2. Enhance Boss Fight Training
Date: 2026-02-23 · Model: boss_fight_mix_final.zip
Table of Contents
Changes from Baseline
To allow the agent to “run-and-gun” and increase its DPS during the boss fight, we made two key changes:
- Always-Fire Action Space: Modified
ACTION_TABLEso every movement action includes theB(Fire) button. - Boss State Mixing: Used a custom state file (
states/Level1_x3048_step921.state) so that episodes randomly start from either the beginning of Level 1 or right before the Boss.
Results
Test Runs (Level 1 Start)
We tested the final model starting from the beginning of Level 1.
| Metric | Run 1 | Run 2 |
|---|---|---|
| End Reason | game_over | game_over |
| Score | 0 | 0 |
| Total Reward | 106.5 | 67.15 |
| Distance | 1983 | 1455 |
Test Run (Boss State Start)
We also tested the agent starting directly from the Boss state.
| Metric | Run 1 |
|---|---|
| End Reason | game_over |
| Score | 99 |
| Total Reward | -89.8 |
| Distance | 3072 |
Gameplay Recording

Analysis: The “Glued Trigger” Failure
The agent performed significantly worse than the baseline, registering a Score of 0 when starting from the beginning of the level. A score of 0 in Contra means the agent killed zero enemies.
Why did this happen?
The issue stems from how the NES hardware registers button presses, combined with a bug in our ContraWrapper.step function.
1. The Action Wrapper Bug In contra_wrapper.py, the skip loop executes the chosen action for 4 consecutive emulator frames. A comment suggested it would hold for 3 frames and release for 1, but the code actually passes the nes_action for all 4 frames:
2. The Contra Weapon Mechanic With our new “always-fire” action space, the agent always chooses an action where B=1. Because step() perpetually holds the B button down without ever releasing it between actions, it mimics a player physically gluing down the B button.
In Contra, the default rifle is semi-automatic. If you hold the B button down, the character fires exactly one bullet and never fires again until you release and press it again.
Conclusion
By attempting to give the agent constant “run-and-gun” abilities, we accidentally created an agent that fired exactly once at the start of the level and never again. Without the ability to shoot, the agent was quickly overwhelmed by enemies (Distance ~1500-2000) and completely annihilated during the boss fight (yielding negative rewards).
Lesson Learned: Test Actions Before Training
This failure cost us an entire training run (~32M timesteps). The bug could have been caught in minutes with a simple action sequence test. Going forward, every time we modify the action table or wrapper behavior, we should verify the actions actually work before committing to a long training run.
One approach is a lightweight beam search over the action space — brute-force a short sequence of actions and check if the game state progresses as expected (e.g., score increases, enemies die, distance advances).
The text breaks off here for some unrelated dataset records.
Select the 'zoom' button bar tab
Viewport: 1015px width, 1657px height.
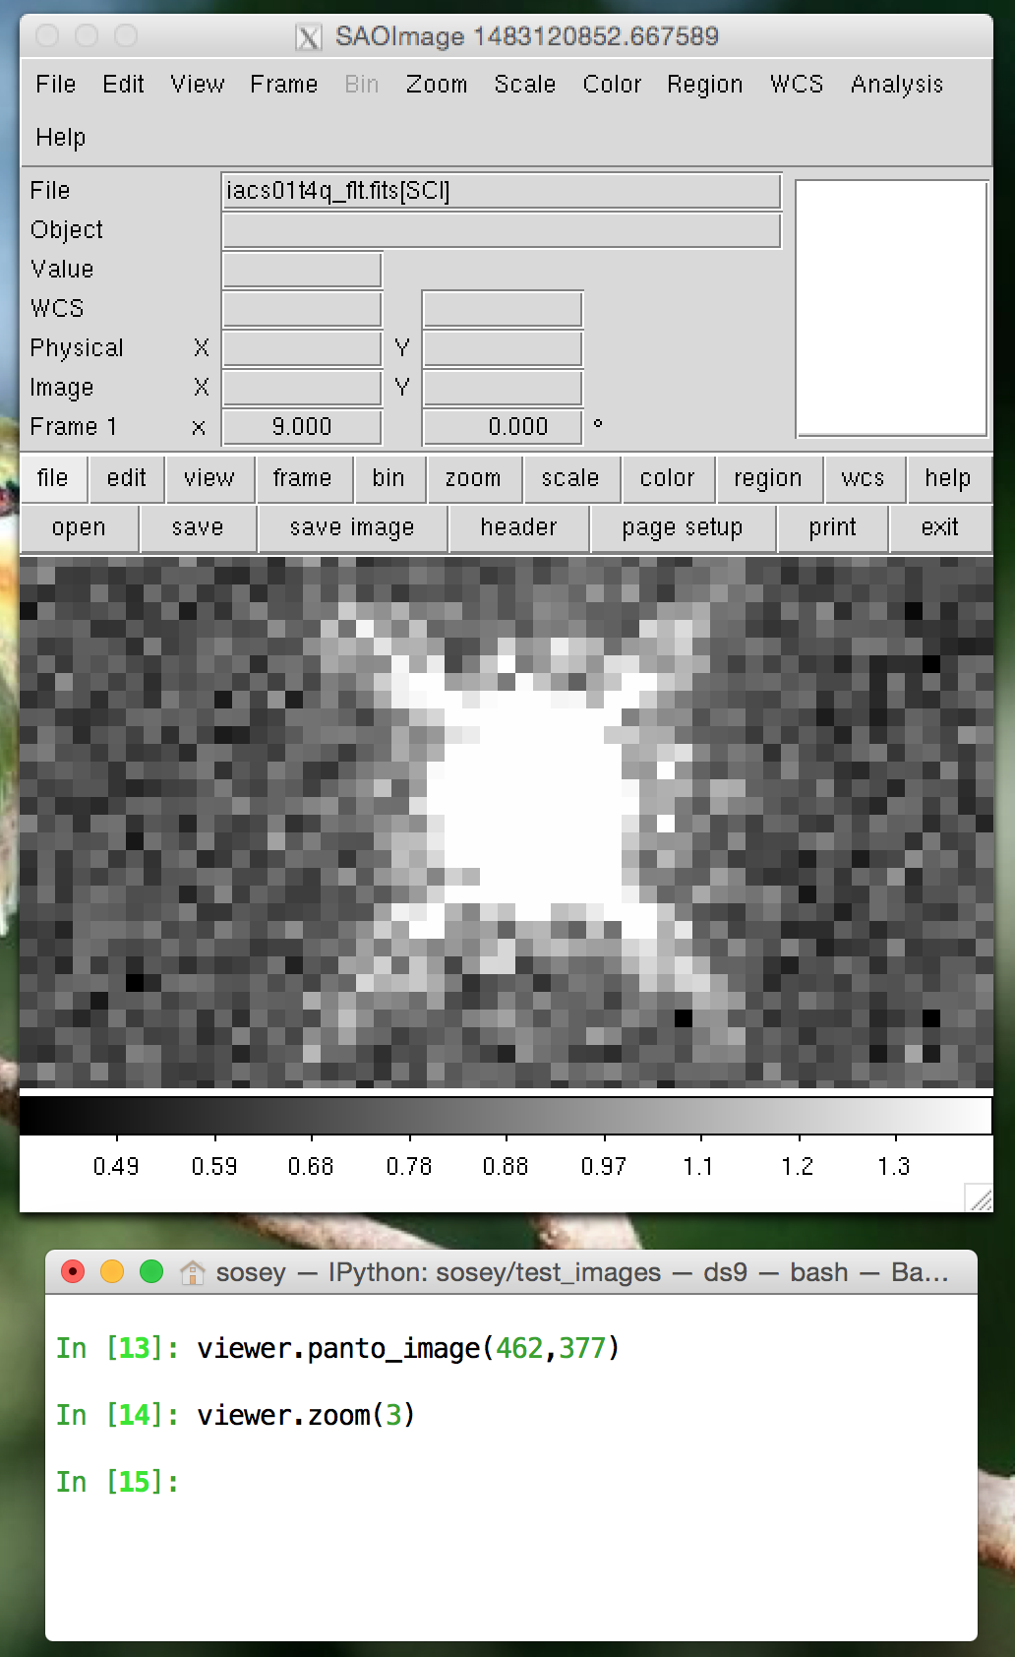click(472, 478)
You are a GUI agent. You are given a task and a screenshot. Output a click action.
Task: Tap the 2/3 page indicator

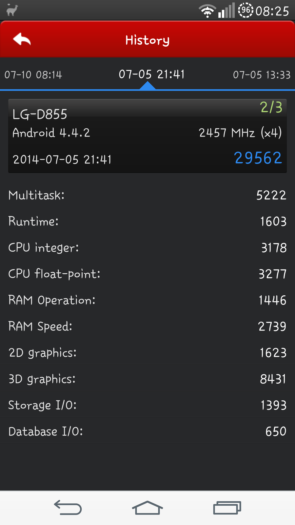click(271, 107)
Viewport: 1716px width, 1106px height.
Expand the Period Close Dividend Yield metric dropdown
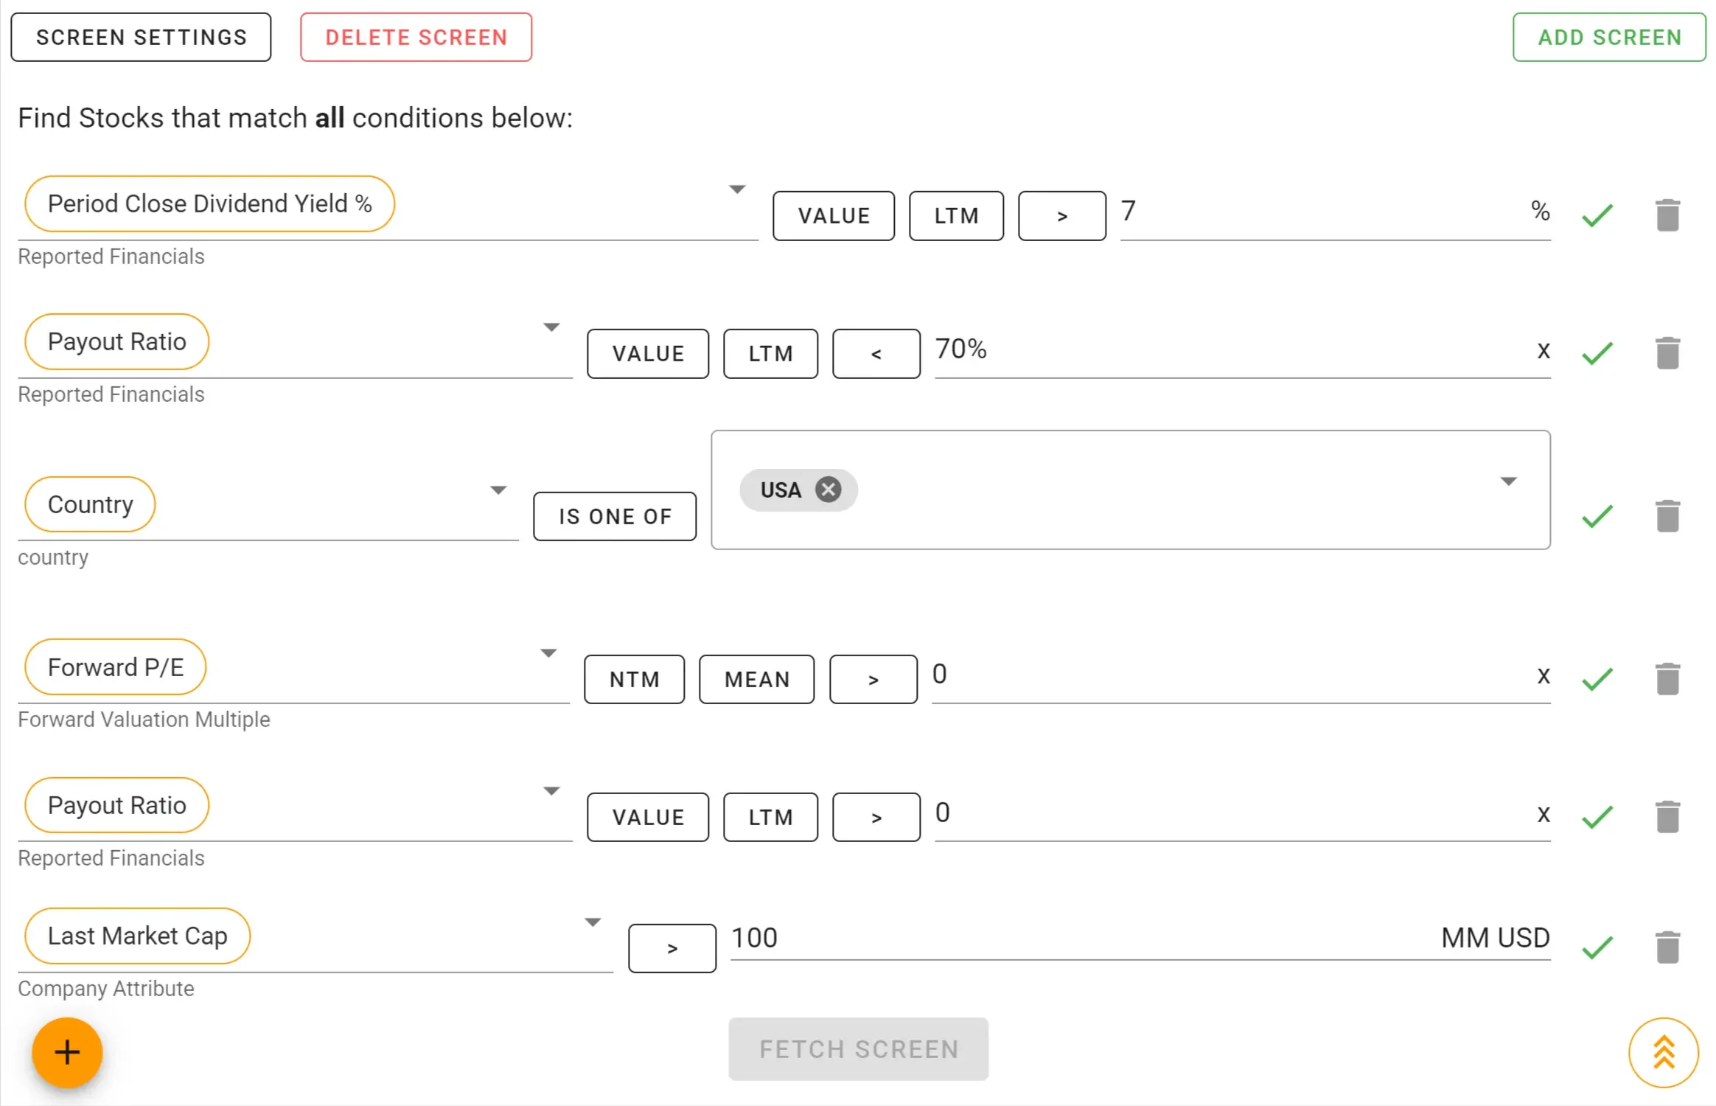coord(736,189)
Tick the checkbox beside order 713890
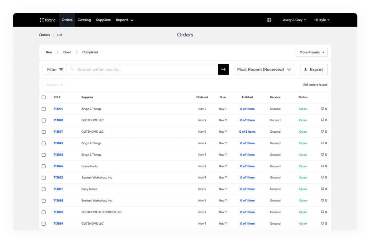372x245 pixels. [44, 212]
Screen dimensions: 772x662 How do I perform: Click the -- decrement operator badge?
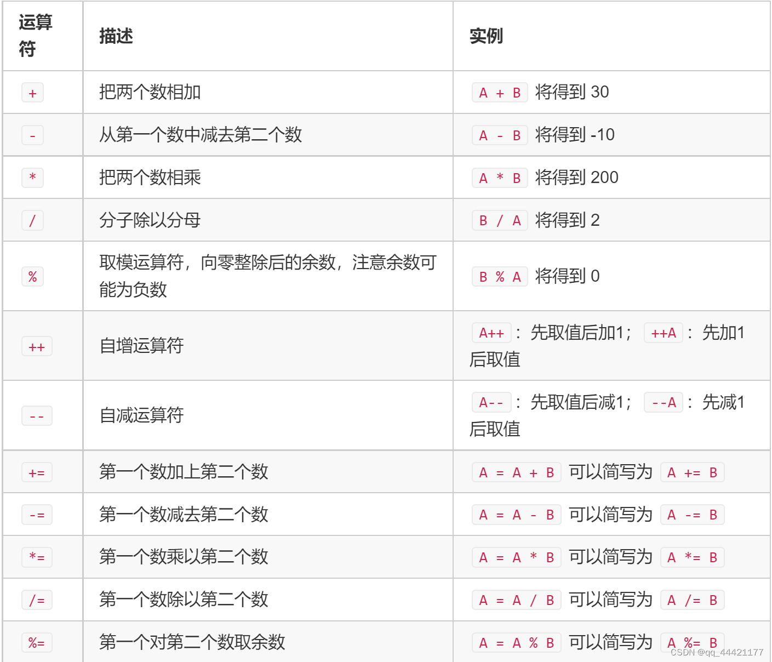[37, 415]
This is reminiscent of Tom Murphy’s learnfun & playfun project, where:
- learnfun identifies valuable RAM addresses correlated with “winning” (e.g., score, distance, lives)
- playfun uses beam search to brute-force the action space, optimizing those RAM addresses to play NES games without any neural network at all
While we use PPO instead of beam search for the actual agent, the testing phase could benefit from this philosophy: define success metrics from RAM, then verify that our action space can actually move those metrics in the right direction before investing GPU hours into training.